Advertisement
YOU ARE HERE: LAT HomeCollections

No, and meaning it

October 05, 2006

IF THERE IS ANYTHING MORE UNCLEAR than what North Korea is up to, it is what the rest of the world should do about it. The reclusive nation announced Tuesday that it intends to test a nuclear weapon. Even as diplomats raised doubts about its ability to carry out such a test, they were warning North Korea not to try.

That's a sensible if unsatisfying response to the latest provocation by the Stalinist nation, which tested a long-range missile in July (it failed about 40 seconds into its flight) and last year abandoned negotiations with the U.S., China, Russia, Japan and South Korea over its nuclear program. But if the North Koreans do conduct a nuclear test, the world will need to have a better response at the ready.

Part of the difficulty, however, is knowing what the truth is. So little is known about Pyongyang's program -- the North Koreans kicked out international inspectors in 2002 -- that the threat is just plausible enough to be worrisome. Satellite monitoring reportedly shows increased activity around possible test sites, but there has been increased activity in the past. And because North Korea has never conducted a nuclear test, it's hard for analysts to know exactly what to look for. There is also the possibility, always present with the North Koreans, that they are simply bluffing to gain negotiating leverage.

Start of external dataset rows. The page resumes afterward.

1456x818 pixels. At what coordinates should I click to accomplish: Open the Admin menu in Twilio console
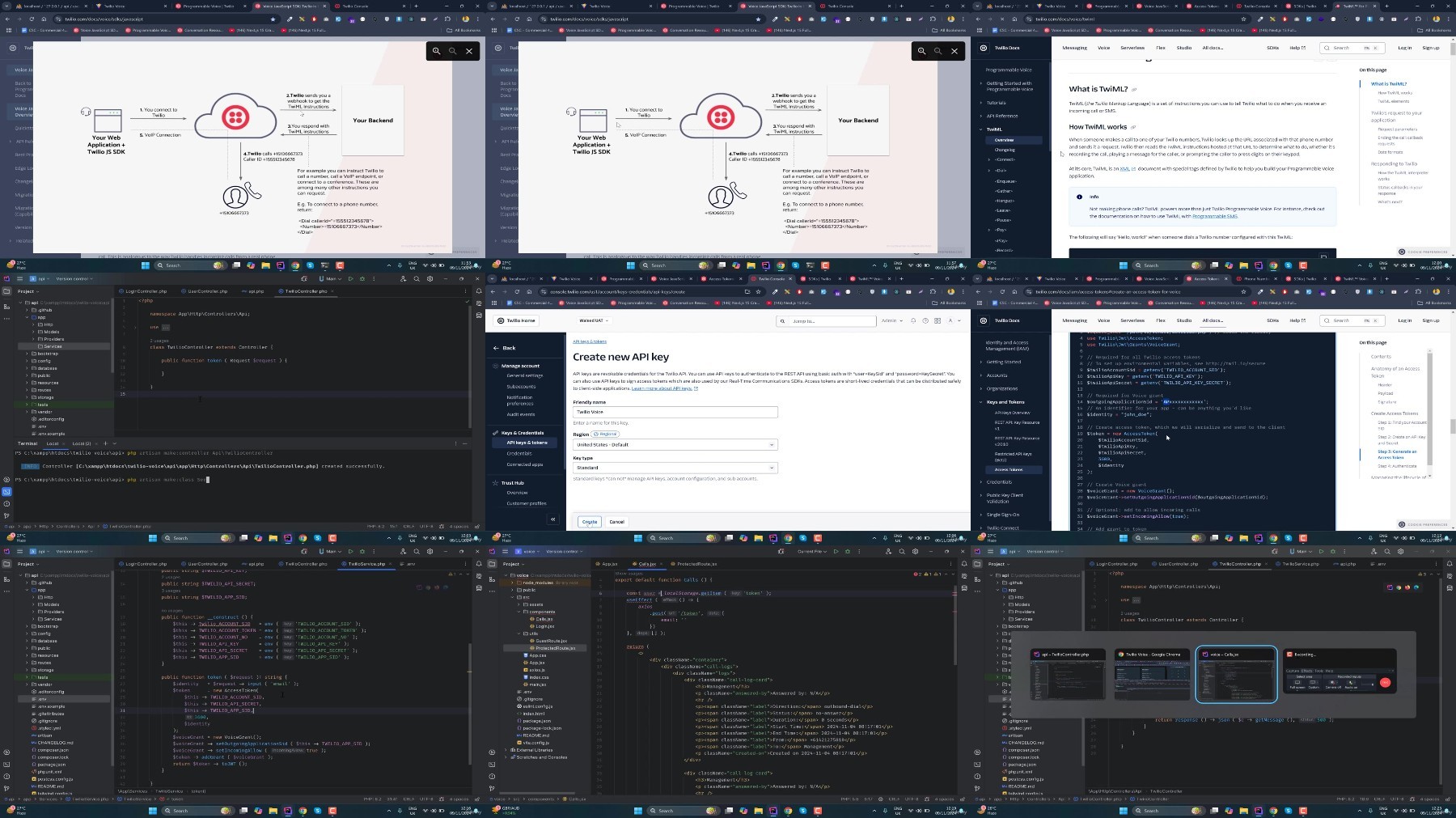pyautogui.click(x=891, y=320)
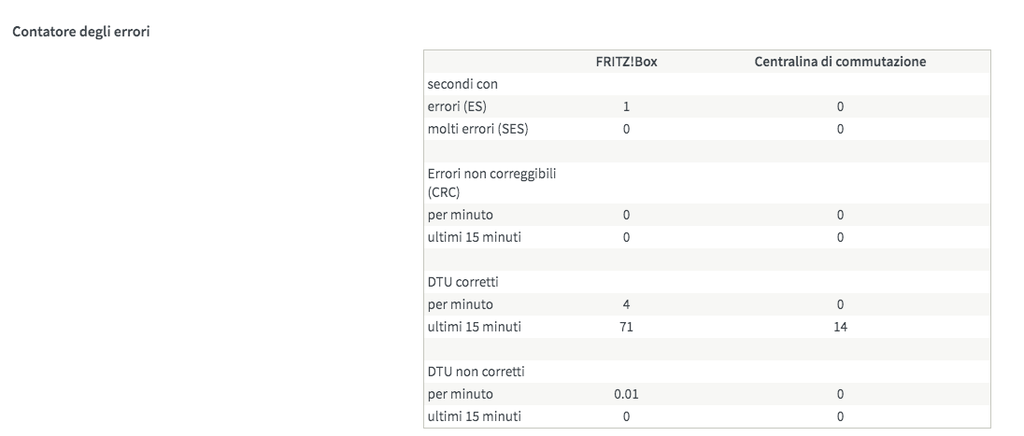Image resolution: width=1024 pixels, height=436 pixels.
Task: Click Centralina value 14 for DTU corretti
Action: [x=840, y=327]
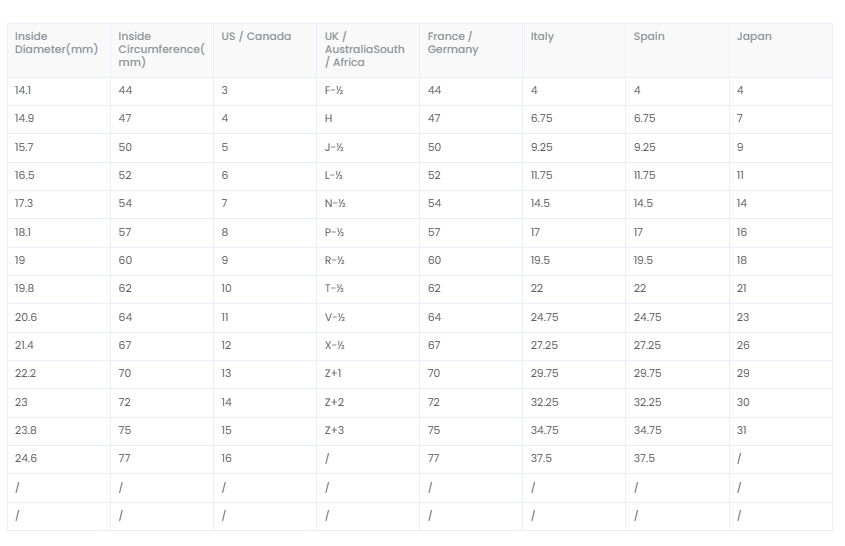Image resolution: width=845 pixels, height=546 pixels.
Task: Click the "Z+3" UK size cell
Action: (334, 431)
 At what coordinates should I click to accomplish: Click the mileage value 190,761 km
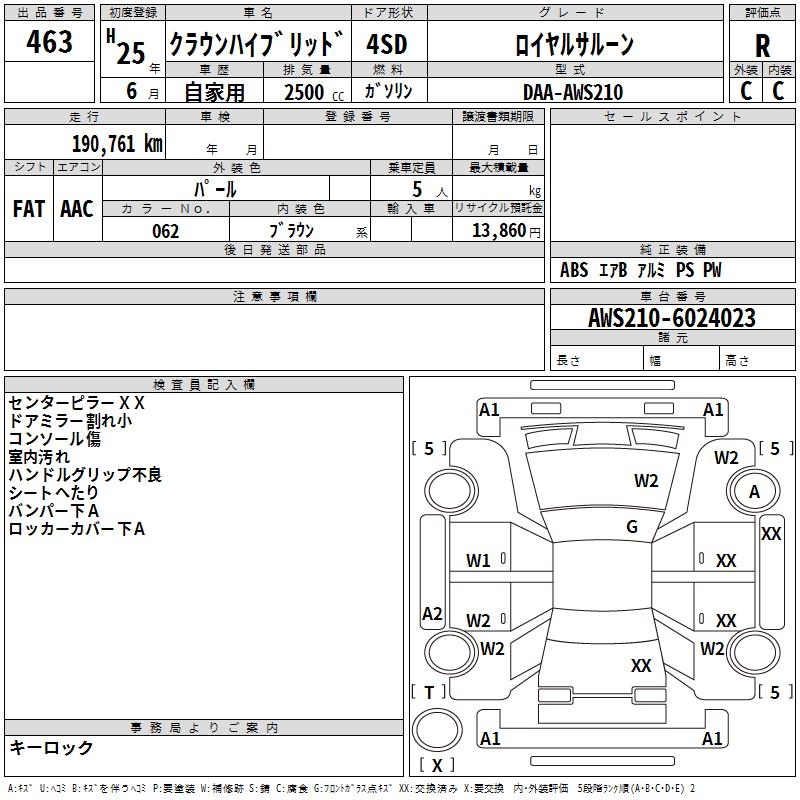(x=117, y=143)
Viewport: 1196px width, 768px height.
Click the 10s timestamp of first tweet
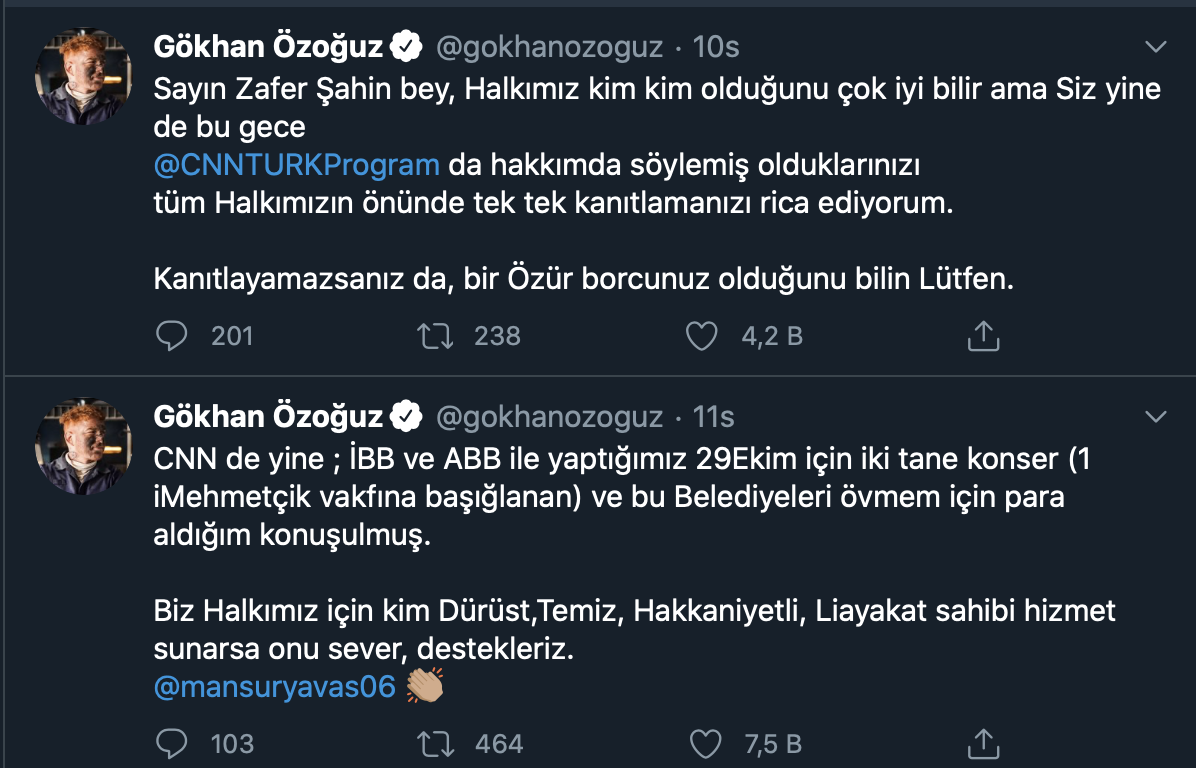pos(716,47)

Diplomatically, the answers are no easier. The U.S., China, South Korea, Russia and Japan have always agreed on a core principle: They don't want nuclear weapons on the Korean peninsula. Beyond that, however, the consensus has shown signs of strain.

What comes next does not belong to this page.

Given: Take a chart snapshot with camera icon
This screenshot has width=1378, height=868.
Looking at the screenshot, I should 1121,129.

North Korea's latest announcement will bolster that consensus, at least temporarily -- as demonstrated by the wave of denunciations that rolled from Washington to Beijing. Yet as the U.N. Security Council takes up the issue, tensions will surely return. U.S. Ambassador John R. Bolton urged the council Wednesday not to "simply issue statements for the sake of issuing statements." Russia's ambassador, meanwhile, struck a more cautious note, saying there was "a need for brainstorming" and that the council "should heavily focus on the first part of that term."

With diplomacy like that, who needs crises? The present (if not quite clear) danger is not just that North Korea could test a nuclear weapon, upsetting the delicate balance of the region and offering hope to prospective terrorist clients around the world. It's also that the diplomatic response will devolve into the usual maneuvering.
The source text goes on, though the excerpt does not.